论文标题
刀:从自由文本理由蒸馏推理知识
KNIFE: Distilling Reasoning Knowledge From Free-Text Rationales
论文作者
论文摘要
语言模型(LMS)在许多语言推理任务上取得了令人印象深刻的结果,但是他们意外的错误引起了对其推理能力的怀疑。鉴于此,对通过任务实例及其相关的自由文本理由(FTRS)进行填充/提示LMS的兴趣越来越大,这解释了预测正确的任务输出的正确推理过程(即如何正确地出于正确的理由”)。但是,现有的填充方法无法提高LM的性能,同时促使需求非常大(即> 50b)LMS的运作良好。我们提出了刀具,这表明推理知识可以从FTR中有效蒸馏成小(即<1b)LM并改善LM的性能。首先,刀芬芬一个老师LM(给定的任务输入和FTR)预测任务输出,将推理知识从FTR转移到教师的隐藏状态。其次,刀具芬特列(FineTunes)是学生LM(仅给定任务输入),以使其隐藏状态与老师的状态保持一致。因此,学生赋予了推理知识,但可以无需直接FTR输入而用于推断。在两个提问的数据集中,刀具的表现优于各种填充,并在完全监督和低资源的设置中提示基线。另外,我们观察到FTR质量对于刀的性能至关重要。
Language models (LMs) have yielded impressive results on many language reasoning tasks, but their unexpected errors raise doubts about their reasoning abilities. In light of this, there is growing interest in finetuning/prompting LMs with both task instances and their associated free-text rationales (FTRs), which explain the correct reasoning process for predicting the correct task output (i.e., how to be "right for the right reasons"). However, existing finetuning methods fail to improve LM performance, while prompting needs prohibitively large (i.e., >50B) LMs to work well. We propose KNIFE, which shows that reasoning knowledge can be effectively distilled from FTRs into a small (i.e., <1B) LM and improve the LM's performance.
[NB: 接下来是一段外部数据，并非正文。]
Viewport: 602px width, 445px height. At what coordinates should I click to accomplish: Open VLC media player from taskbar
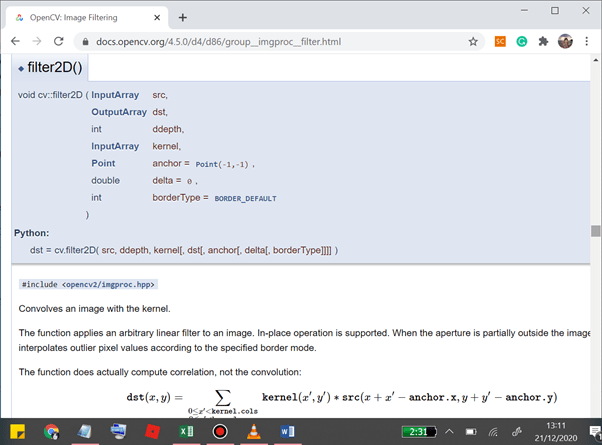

First, KNIFE finetunes a teacher LM (given task input and FTR) to predict the task output, transferring reasoning knowledge from the FTRs to the teacher's hidden states. Second, KNIFE finetunes a student LM (given task input only) such that its hidden states are aligned with the teacher's. Thus, the student is endowed with reasoning knowledge but can be used for inference without direct FTR input. On two question-answering datasets, KNIFE outperforms various finetuning and prompting baselines in fully-supervised and low-resource settings. Also, we observe that FTR quality is crucial to KNIFE's performance.